Dans mon Proust, c’est l’impalpable et le mobile qui deviennent des réalités élémentaires… il s’est produit alors quelque chose de rare : dès la troisième ligne, j’ai dû me saisir d’un crayon pour annoter. Il est possible que ce livre sorte un jour de ma bibliothèque pour retourner en Normandie ou Dieu, justement, sait où, mais il devra me passer sur le corps, d’abord — over my dead body, s’entend —.

JEUDI

À vélo, je ne pense à rien. Faux. Je ne pense pas à écrire en ce moment. Je ne suis pas malaxée par une écriture. C’est l’éloignement du manuscrit et du cycle permanent du Tiers Livre, dont je n’ai pas pris le temps d’écouter seulement les dernières propositions. Écrire-Film ? J’en sors un cette semaine ! Ce qui m’apparait, sur mon vélo, c’est que je suis comme si je n’écrivais pas, en ce moment. Et pourtant j’écris. Ce journal, la semaine du CROISSANT. J’écris, je lis et je fais écrire. Mais je ne suis plus malaxée, mâchée, parlée en permanence… Je le note.

Je dois trouver l’édition classique de Notre-Dame de Paris, je m’arrête chez Texture à Laumière, non pas parce qu’elles ont le livre, je n’en sais rien, mais parce que j’aime l’endroit et qu’il est le plus proche. Pas de NDP dans l’édition souhaitée. J’achète Les Années douces de Hiromi Kawakami. Le livre, pas le manga. Je n’ai pas encore tout à fait terminé le précédent. Je suis lestée de Proust et de Bon, j’attends une livraison imposante de Recyclivre : j’amasse en ce moment comme une bête fait du gras pour l’hiver. Cela me met la puce à l’oreille, mais je n’entends pas distinctement ce qu’elle raconte.

#### [Lignes enregistrées]
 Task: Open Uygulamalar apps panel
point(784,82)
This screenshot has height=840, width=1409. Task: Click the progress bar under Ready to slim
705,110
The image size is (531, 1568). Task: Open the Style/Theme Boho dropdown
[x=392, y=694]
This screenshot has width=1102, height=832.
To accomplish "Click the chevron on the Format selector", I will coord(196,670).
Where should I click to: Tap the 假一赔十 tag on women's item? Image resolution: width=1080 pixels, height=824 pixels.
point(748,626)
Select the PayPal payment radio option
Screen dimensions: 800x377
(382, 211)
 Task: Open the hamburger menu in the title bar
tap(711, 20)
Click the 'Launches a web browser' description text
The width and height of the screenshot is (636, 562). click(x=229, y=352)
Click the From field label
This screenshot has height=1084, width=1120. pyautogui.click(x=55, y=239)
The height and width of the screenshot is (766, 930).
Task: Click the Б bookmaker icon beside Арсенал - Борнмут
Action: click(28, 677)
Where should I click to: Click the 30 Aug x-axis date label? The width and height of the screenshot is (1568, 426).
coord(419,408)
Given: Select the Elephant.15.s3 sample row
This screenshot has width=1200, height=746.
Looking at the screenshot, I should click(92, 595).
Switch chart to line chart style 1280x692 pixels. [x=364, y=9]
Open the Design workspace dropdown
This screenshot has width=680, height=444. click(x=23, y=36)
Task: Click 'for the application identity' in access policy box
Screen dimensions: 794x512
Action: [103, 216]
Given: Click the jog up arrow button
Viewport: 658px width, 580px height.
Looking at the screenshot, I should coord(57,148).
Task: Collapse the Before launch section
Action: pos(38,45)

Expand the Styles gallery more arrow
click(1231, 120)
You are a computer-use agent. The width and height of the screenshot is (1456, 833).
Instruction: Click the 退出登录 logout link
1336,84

#### [Travail demandé]
a - D'après le texte, quel livre est acheté chez Texture ?
b - Mettez à jour le passage du texte qui va de « Je dois trouver » à « ce qu’elle raconte. » en remplaçant « Laumière » par « Stalingrad ».

#### [Corrigé]
a - Les Années douces, de Hiromi Kawakami.

b -
Je dois trouver l’édition classique de Notre-Dame de Paris, je m’arrête chez Texture à Stalingrad, non pas parce qu’elles ont le livre, je n’en sais rien, mais parce que j’aime l’endroit et qu’il est le plus proche. Pas de NDP dans l’édition souhaitée. J’achète Les Années douces de Hiromi Kawakami. Le livre, pas le manga. Je n’ai pas encore tout à fait terminé le précédent. Je suis lestée de Proust et de Bon, j’attends une livraison imposante de Recyclivre : j’amasse en ce moment comme une bête fait du gras pour l’hiver. Cela me met la puce à l’oreille, mais je n’entends pas distinctement ce qu’elle raconte.